*Problem details*:
Copy the data below in full, swapping every "computer-use agent" for "screen-control agent" and leaving everything else unchanged.

*Material supplied*:
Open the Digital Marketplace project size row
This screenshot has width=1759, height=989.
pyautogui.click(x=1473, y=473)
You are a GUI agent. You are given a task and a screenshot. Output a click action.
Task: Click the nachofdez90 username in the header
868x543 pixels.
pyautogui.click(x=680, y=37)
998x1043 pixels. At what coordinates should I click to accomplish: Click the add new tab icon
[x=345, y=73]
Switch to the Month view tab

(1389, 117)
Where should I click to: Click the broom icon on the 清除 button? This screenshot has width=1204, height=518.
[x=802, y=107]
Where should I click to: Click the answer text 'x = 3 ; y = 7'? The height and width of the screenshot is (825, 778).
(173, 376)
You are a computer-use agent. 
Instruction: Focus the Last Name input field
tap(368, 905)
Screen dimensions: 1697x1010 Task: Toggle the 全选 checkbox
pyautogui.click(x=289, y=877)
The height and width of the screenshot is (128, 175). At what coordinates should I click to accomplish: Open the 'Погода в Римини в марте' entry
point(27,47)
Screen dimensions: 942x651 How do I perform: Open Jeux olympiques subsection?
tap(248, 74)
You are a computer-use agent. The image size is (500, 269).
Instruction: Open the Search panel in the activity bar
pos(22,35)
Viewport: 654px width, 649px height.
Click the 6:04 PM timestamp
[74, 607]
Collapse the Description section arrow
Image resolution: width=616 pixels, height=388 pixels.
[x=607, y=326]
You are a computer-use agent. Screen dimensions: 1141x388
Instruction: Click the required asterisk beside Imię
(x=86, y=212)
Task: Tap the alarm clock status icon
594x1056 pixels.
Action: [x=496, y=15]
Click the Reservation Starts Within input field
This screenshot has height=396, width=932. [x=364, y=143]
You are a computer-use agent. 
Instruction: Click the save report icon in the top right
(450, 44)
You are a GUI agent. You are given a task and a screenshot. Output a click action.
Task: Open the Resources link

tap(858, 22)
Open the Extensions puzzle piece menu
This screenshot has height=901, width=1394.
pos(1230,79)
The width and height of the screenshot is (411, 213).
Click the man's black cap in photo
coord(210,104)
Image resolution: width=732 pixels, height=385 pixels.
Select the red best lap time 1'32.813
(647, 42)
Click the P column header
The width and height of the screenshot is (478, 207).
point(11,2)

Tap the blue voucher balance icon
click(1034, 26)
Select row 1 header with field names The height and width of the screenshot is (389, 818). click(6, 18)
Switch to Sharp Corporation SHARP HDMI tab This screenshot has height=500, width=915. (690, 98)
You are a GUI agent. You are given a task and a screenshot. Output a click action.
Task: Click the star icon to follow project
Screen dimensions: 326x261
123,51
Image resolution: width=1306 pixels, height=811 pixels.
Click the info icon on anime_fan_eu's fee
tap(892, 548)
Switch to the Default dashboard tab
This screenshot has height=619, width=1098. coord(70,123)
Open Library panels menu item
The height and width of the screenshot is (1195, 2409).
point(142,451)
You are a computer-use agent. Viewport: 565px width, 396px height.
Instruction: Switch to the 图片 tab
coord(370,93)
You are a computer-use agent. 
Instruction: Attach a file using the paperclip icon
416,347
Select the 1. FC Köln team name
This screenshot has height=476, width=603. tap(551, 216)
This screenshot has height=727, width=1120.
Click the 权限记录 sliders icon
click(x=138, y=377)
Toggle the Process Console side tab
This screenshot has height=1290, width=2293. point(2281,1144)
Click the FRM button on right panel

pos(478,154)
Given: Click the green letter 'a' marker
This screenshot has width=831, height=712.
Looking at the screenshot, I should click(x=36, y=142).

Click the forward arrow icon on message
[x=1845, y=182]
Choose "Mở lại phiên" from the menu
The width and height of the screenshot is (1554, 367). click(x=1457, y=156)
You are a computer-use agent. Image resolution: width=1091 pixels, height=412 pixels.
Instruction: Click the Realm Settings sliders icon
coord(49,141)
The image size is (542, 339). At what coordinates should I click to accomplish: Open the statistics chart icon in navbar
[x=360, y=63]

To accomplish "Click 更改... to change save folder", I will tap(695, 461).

*Final answer*:
Open the Digital Marketplace project size row
This screenshot has width=1759, height=989.
pyautogui.click(x=1473, y=473)
You are a GUI agent. You are given a task and a screenshot. Output a click action.
Task: Click the nachofdez90 username in the header
868x543 pixels.
pyautogui.click(x=680, y=37)
998x1043 pixels. At what coordinates should I click to accomplish: Click the add new tab icon
[x=345, y=73]
Switch to the Month view tab

(1389, 117)
Where should I click to: Click the broom icon on the 清除 button? This screenshot has width=1204, height=518.
[x=802, y=107]
Where should I click to: Click the answer text 'x = 3 ; y = 7'? The height and width of the screenshot is (825, 778).
(173, 376)
You are a screen-control agent. 
Instruction: Focus the Last Name input field
tap(368, 905)
Screen dimensions: 1697x1010 Task: Toggle the 全选 checkbox
pyautogui.click(x=289, y=877)
The height and width of the screenshot is (128, 175). At what coordinates should I click to accomplish: Open the 'Погода в Римини в марте' entry
point(27,47)
Screen dimensions: 942x651 How do I perform: Open Jeux olympiques subsection?
tap(248, 74)
You are a screen-control agent. The image size is (500, 269).
Instruction: Open the Search panel in the activity bar
pos(22,35)
Viewport: 654px width, 649px height.
Click the 6:04 PM timestamp
[74, 607]
Collapse the Description section arrow
Image resolution: width=616 pixels, height=388 pixels.
[x=607, y=326]
You are a screen-control agent. Screen dimensions: 1141x388
Instruction: Click the required asterisk beside Imię
(x=86, y=212)
Task: Tap the alarm clock status icon
594x1056 pixels.
Action: [x=496, y=15]
Click the Reservation Starts Within input field
This screenshot has height=396, width=932. [x=364, y=143]
You are a screen-control agent. 
Instruction: Click the save report icon in the top right
(450, 44)
You are a GUI agent. You are given a task and a screenshot. Output a click action.
Task: Open the Resources link

tap(858, 22)
Open the Extensions puzzle piece menu
This screenshot has height=901, width=1394.
pos(1230,79)
The width and height of the screenshot is (411, 213).
Click the man's black cap in photo
coord(210,104)
Image resolution: width=732 pixels, height=385 pixels.
Select the red best lap time 1'32.813
(647, 42)
Click the P column header
The width and height of the screenshot is (478, 207).
point(11,2)

Tap the blue voucher balance icon
click(1034, 26)
Select row 1 header with field names The height and width of the screenshot is (389, 818). click(6, 18)
Switch to Sharp Corporation SHARP HDMI tab This screenshot has height=500, width=915. (690, 98)
You are a GUI agent. You are given a task and a screenshot. Output a click action.
Task: Click the star icon to follow project
Screen dimensions: 326x261
123,51
Image resolution: width=1306 pixels, height=811 pixels.
Click the info icon on anime_fan_eu's fee
tap(892, 548)
Switch to the Default dashboard tab
This screenshot has height=619, width=1098. coord(70,123)
Open Library panels menu item
The height and width of the screenshot is (1195, 2409).
point(142,451)
You are a screen-control agent. Viewport: 565px width, 396px height.
Instruction: Switch to the 图片 tab
coord(370,93)
You are a screen-control agent. 
Instruction: Attach a file using the paperclip icon
416,347
Select the 1. FC Köln team name
This screenshot has height=476, width=603. tap(551, 216)
This screenshot has height=727, width=1120.
Click the 权限记录 sliders icon
click(x=138, y=377)
Toggle the Process Console side tab
This screenshot has height=1290, width=2293. point(2281,1144)
Click the FRM button on right panel

pos(478,154)
Given: Click the green letter 'a' marker
This screenshot has width=831, height=712.
Looking at the screenshot, I should click(x=36, y=142).

Click the forward arrow icon on message
[x=1845, y=182]
Choose "Mở lại phiên" from the menu
The width and height of the screenshot is (1554, 367). click(x=1457, y=156)
You are a screen-control agent. Image resolution: width=1091 pixels, height=412 pixels.
Instruction: Click the Realm Settings sliders icon
coord(49,141)
The image size is (542, 339). At what coordinates should I click to accomplish: Open the statistics chart icon in navbar
[x=360, y=63]

To accomplish "Click 更改... to change save folder", I will tap(695, 461).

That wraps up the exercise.